Due to a worsening budget hole now estimated at more than $4 billion, the Department of Revenue has already delayed refunds to keep state government operating. According to its Web site, the department “is working with the Office of State Controller staff on a daily basis to determine the amount [of refunds] available each week for release.”

Lay, a former Bank of America executive who was appointed earlier this year by Gov. Beverly Perdue, said the state’s revenue debacle and request for proof of exemptions are unrelated.

“They are two separate issues,” he said. “They are somewhat related, because it has to do with tax collection and refunds, but they are not directly related to each other.”

In addition to copies of Social Security cards and birth certificates, the Revenue Department has asked parents to provide copies of their federal tax returns and statements indicating their relationship to, and the physical address of, all claimed dependents.

According to a copy of the notice obtained by CJ, auditors also have asked taxpayers who filed as head of household to provide a divorce decree or custody agreement, and to provide documents “to substantiate proper support of any dependents that did not live with you during the year(s) in question.”

Families are required to submit the information within 30 days. “Your refund will not be processed unless proper documentation is provided,” the notice says. It is signed by Monica C. Martin, a Department of Revenue tax auditor. Contacted by phone, Martin declined to comment on the audit.

Even families who marked a high number of exemptions in past years say it’s the first time they’ve received such a request.

“I have never received a letter like this,” said Raleigh resident Tobin Wells. “I had a red flag thrown up because I was getting a large refund and have five kids.”

The Revenue Department is “looking in the wrong place” for abuses by auditing large traditional families, said Mark Metzger, a father of eight, including several adopted children.

“Those situations probably occur more in blended families and issues with parents sharing custody,” he said. “Most large families, at least the ones that we know, are first marriages and relatively stable home environments.”

Asked if every taxpayer who marked eight or more exemptions qualified for the audit this year, Lay said “not necessarily.”

“There could be a number of factors, but that’s one of them … I hate to answer a hypothetical question, because it’s hypothetical,” he said.

Several families contacted by CJ claimed fewer than eight dependents on their state return but still received the audit letter.
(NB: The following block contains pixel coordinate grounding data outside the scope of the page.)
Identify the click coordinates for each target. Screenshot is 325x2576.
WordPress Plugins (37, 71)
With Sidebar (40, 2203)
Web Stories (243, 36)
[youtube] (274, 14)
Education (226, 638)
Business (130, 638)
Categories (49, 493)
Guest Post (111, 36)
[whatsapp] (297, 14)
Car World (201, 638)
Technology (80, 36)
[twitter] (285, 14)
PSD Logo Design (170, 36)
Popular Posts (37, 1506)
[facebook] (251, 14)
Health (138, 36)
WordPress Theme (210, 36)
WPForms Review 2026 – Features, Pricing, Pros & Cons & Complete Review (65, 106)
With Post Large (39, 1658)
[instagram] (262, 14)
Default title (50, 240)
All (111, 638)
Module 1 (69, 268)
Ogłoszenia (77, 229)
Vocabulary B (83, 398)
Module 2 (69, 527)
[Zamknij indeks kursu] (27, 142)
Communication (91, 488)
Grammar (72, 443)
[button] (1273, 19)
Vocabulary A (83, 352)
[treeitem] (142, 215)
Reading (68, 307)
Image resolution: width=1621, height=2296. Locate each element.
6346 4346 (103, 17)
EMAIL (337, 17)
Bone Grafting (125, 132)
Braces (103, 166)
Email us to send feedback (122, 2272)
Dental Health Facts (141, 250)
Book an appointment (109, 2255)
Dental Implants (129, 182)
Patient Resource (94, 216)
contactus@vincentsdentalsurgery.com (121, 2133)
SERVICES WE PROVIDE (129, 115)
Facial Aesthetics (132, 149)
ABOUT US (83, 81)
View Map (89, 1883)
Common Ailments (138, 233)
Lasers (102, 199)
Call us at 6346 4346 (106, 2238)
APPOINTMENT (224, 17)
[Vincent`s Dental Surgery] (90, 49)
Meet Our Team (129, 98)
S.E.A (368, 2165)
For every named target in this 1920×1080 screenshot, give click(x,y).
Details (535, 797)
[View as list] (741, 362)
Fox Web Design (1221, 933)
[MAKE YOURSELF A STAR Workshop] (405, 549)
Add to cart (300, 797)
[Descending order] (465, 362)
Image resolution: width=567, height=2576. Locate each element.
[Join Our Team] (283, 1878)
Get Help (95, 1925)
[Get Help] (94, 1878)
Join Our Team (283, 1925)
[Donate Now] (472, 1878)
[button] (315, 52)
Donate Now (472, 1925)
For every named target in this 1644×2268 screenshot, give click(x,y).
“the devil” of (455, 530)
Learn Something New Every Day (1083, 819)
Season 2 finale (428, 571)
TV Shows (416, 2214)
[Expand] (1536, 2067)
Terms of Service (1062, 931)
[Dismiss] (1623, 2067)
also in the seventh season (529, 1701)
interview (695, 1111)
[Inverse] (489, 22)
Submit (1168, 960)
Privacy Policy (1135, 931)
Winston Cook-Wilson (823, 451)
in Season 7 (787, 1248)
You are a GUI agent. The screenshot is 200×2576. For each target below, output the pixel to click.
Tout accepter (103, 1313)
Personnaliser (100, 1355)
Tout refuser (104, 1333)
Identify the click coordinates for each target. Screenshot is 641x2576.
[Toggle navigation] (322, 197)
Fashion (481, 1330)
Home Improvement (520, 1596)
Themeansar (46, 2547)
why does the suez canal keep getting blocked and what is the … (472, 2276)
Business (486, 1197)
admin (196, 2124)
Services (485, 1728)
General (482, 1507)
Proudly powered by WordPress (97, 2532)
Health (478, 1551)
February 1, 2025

North Carolina has 86,421 family households with six or more persons, according to the U.S. Census Bureau’s 2005-2007 American Community Survey.

Lay declined to offer details on how much cheating his department expected to catch through the audit, or how much the action is costing in manpower and overhead. “I’m not at liberty to say,” he said.

Asked if targeting large families is a new policy or if similar audits have been conducted in past years, Lay said the move is “not a policy.”

“It’s a matter of what we find when we look,” he said. “When we find noncompliance in an area, that’s where we tend to concentrate.”

A spokeswoman for the governor’s office offered no comment other than to say the governor would look into the audits.

For their part, taxpayers are annoyed at the hoops they have to jump through to comply. Chapman said the delays have caused scheduling glitches, since she uses her refund to buy schoolbooks for her kids.

“I schedule it so that I can get my refund the second week in May, because the home school conference is the third week,” she said.

Cynthia Leugers, a homeschooling mother of eight children in Charlotte, had to request new birth certificates from North Carolina and Oklahoma for two of her children, which “took forever,” she said. Her husband also had to get a new Social Security card.

“And I still don’t know, having sent that all in, if we’re going to get our refund,” she said.

David N. Bass is associate editor of Carolina Journal.